- **Material shown**:
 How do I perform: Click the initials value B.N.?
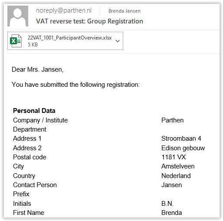[167, 204]
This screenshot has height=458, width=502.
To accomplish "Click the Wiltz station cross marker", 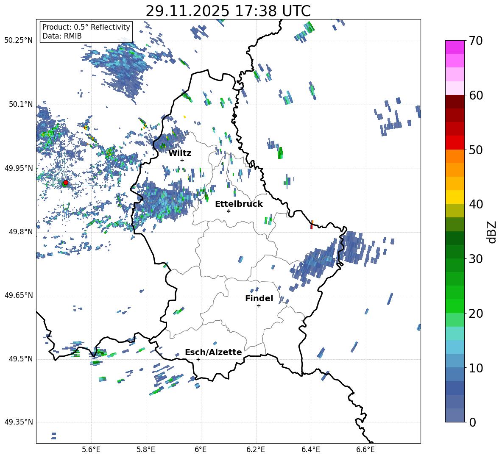I will (x=182, y=160).
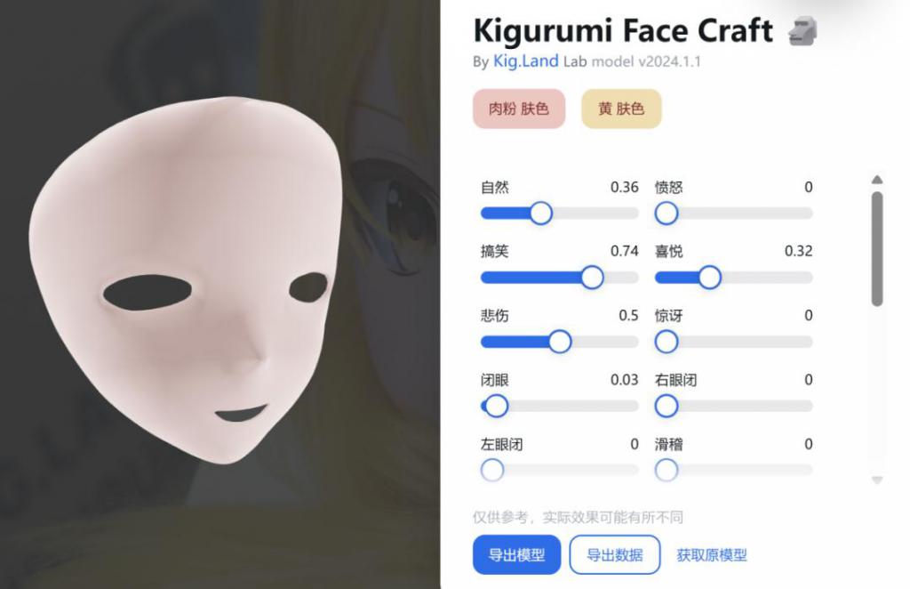This screenshot has height=589, width=910.
Task: Click the 搞笑 slider handle
Action: coord(592,277)
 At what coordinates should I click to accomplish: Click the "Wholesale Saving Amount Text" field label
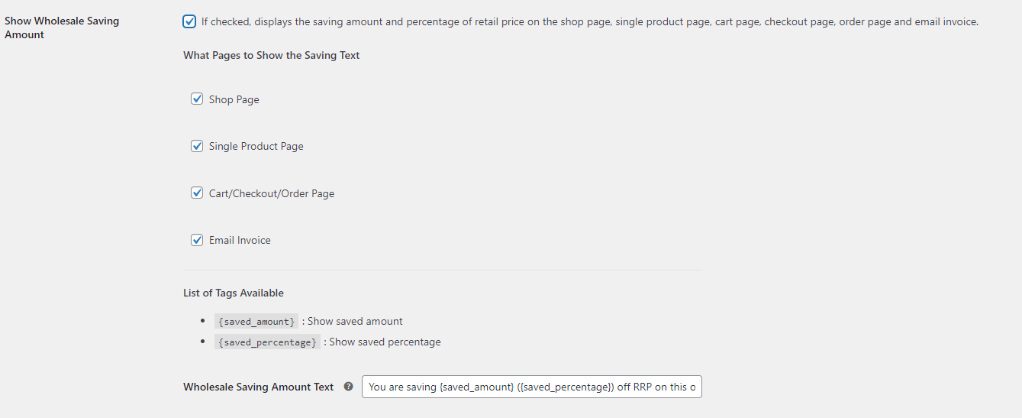258,387
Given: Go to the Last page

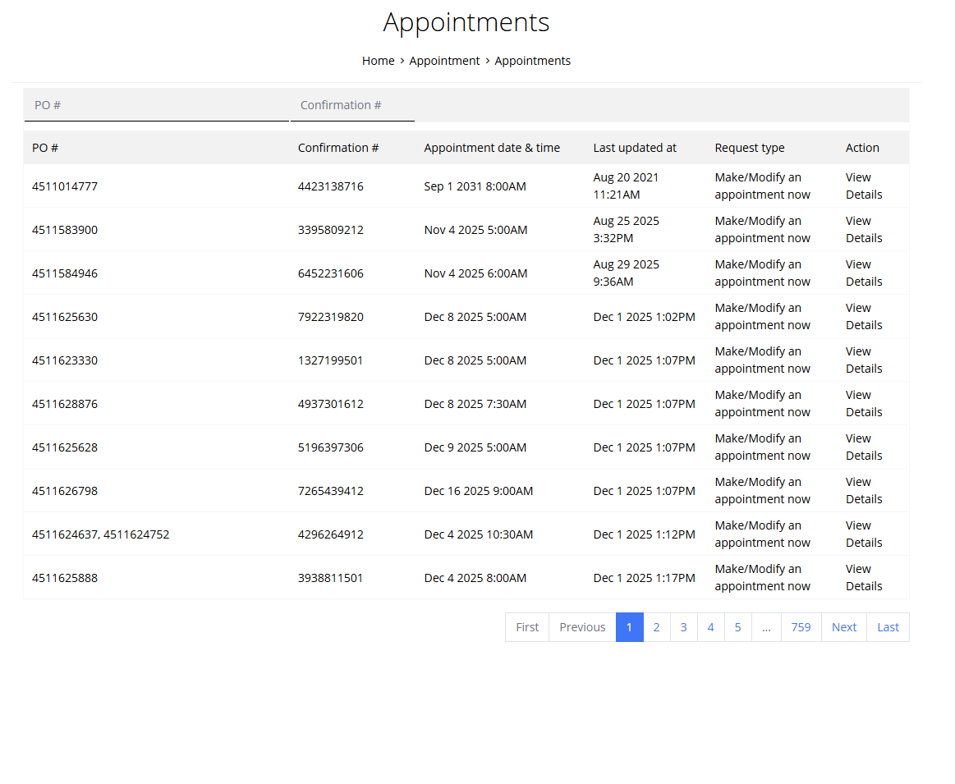Looking at the screenshot, I should (x=888, y=627).
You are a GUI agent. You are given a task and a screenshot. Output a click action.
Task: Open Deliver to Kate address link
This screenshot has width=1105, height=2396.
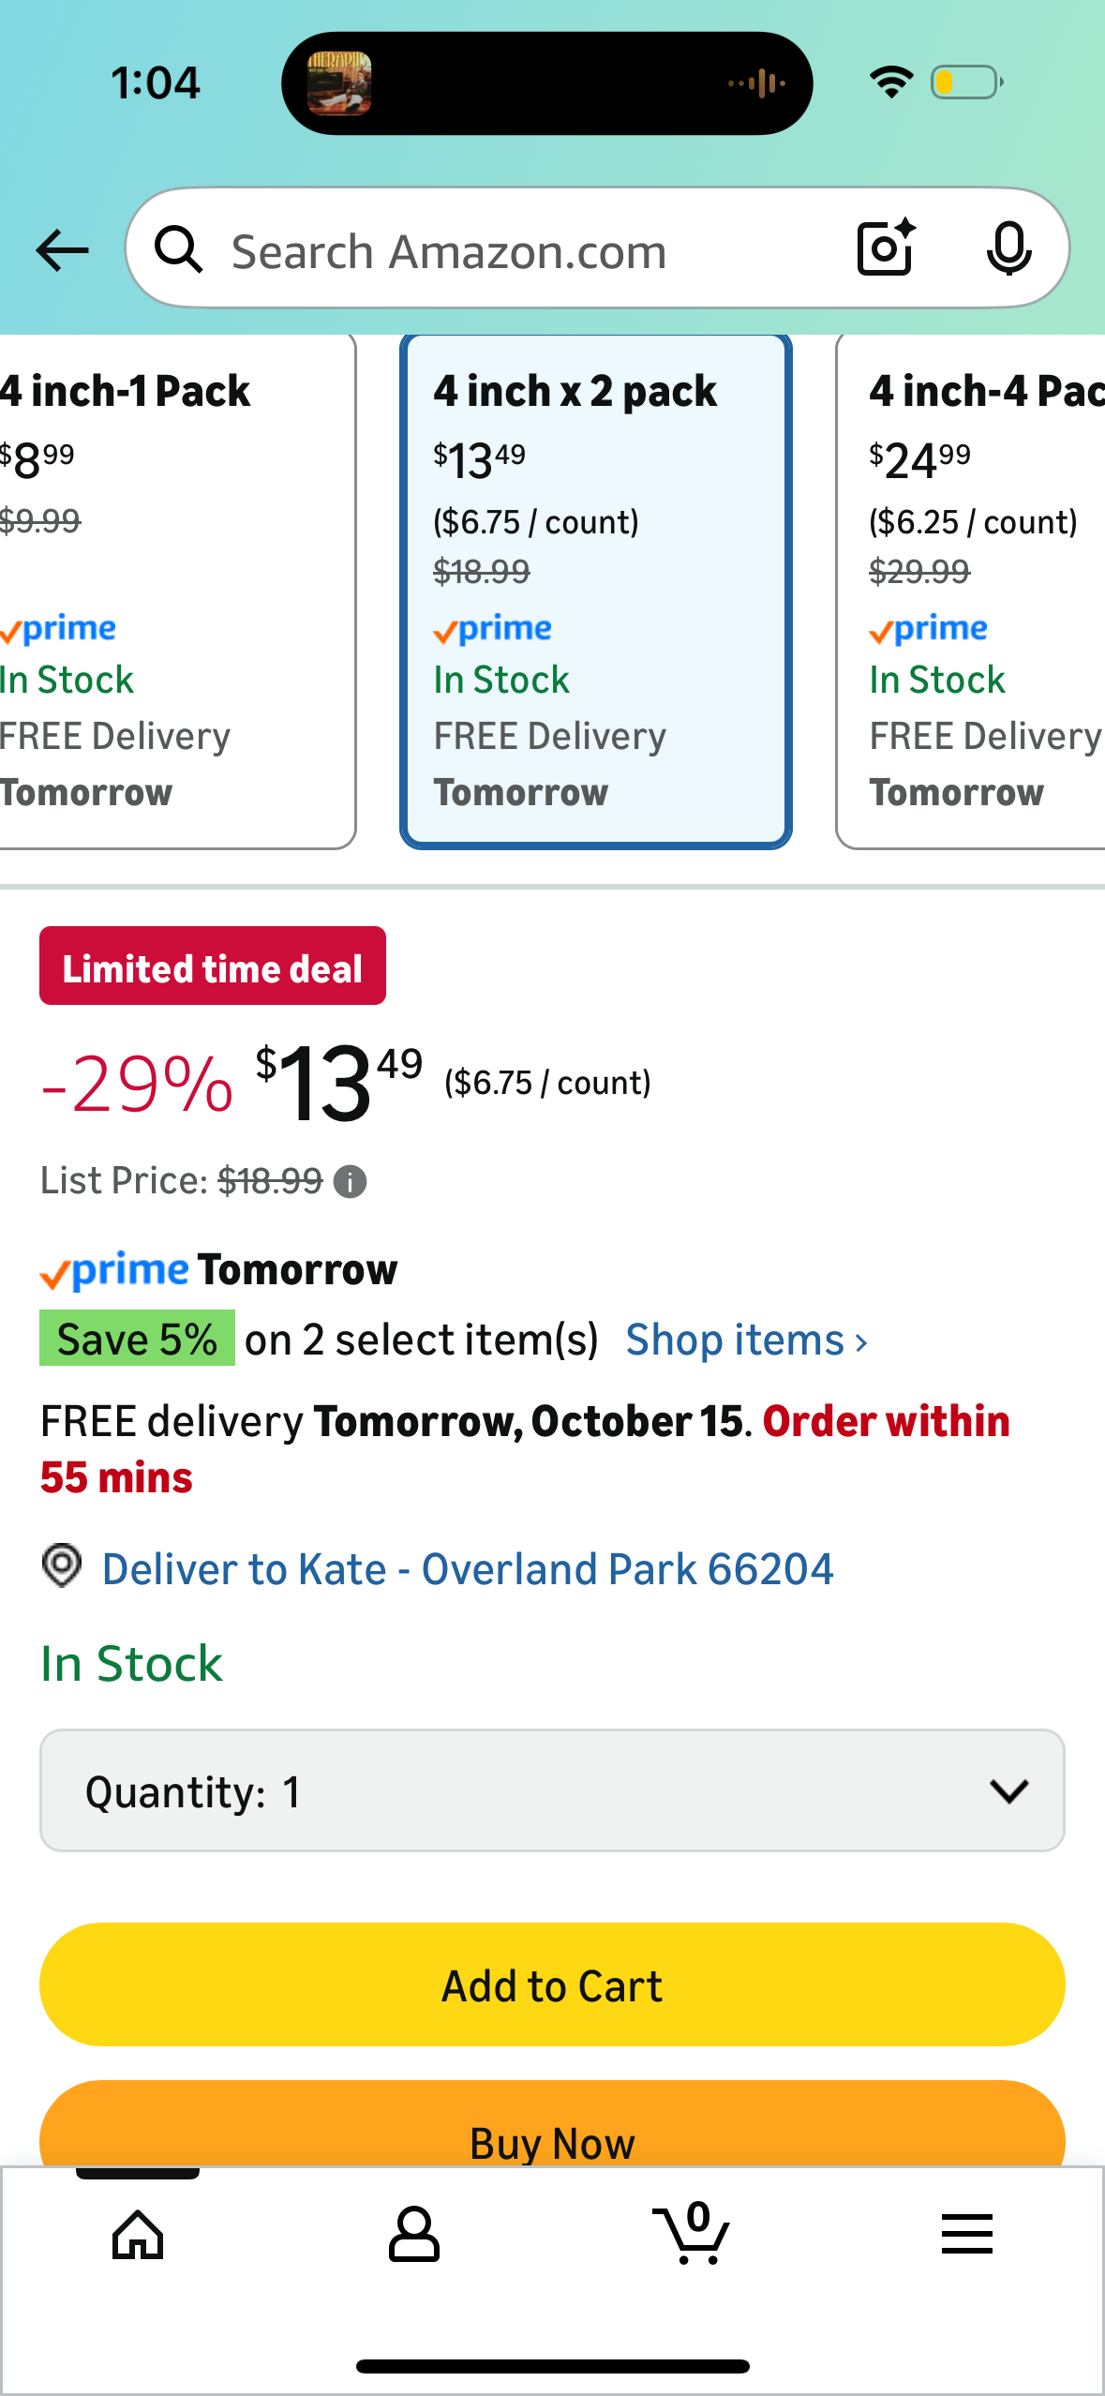[x=467, y=1569]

- **Description of the task**:
Your copy should consist only of the lines from the line holding "At what coordinates" through the final line of the listing above, both included, with all pictures omitted.

- **Solution to this task**:
 At what coordinates should I click to accomplish: Click the "Wholesale Saving Amount Text" field label
258,387
Given: Go to the Last page

Looking at the screenshot, I should (x=888, y=627).
You are a GUI agent. You are given a task and a screenshot. Output a click action.
Task: Open Deliver to Kate address link
This screenshot has width=1105, height=2396.
[x=467, y=1569]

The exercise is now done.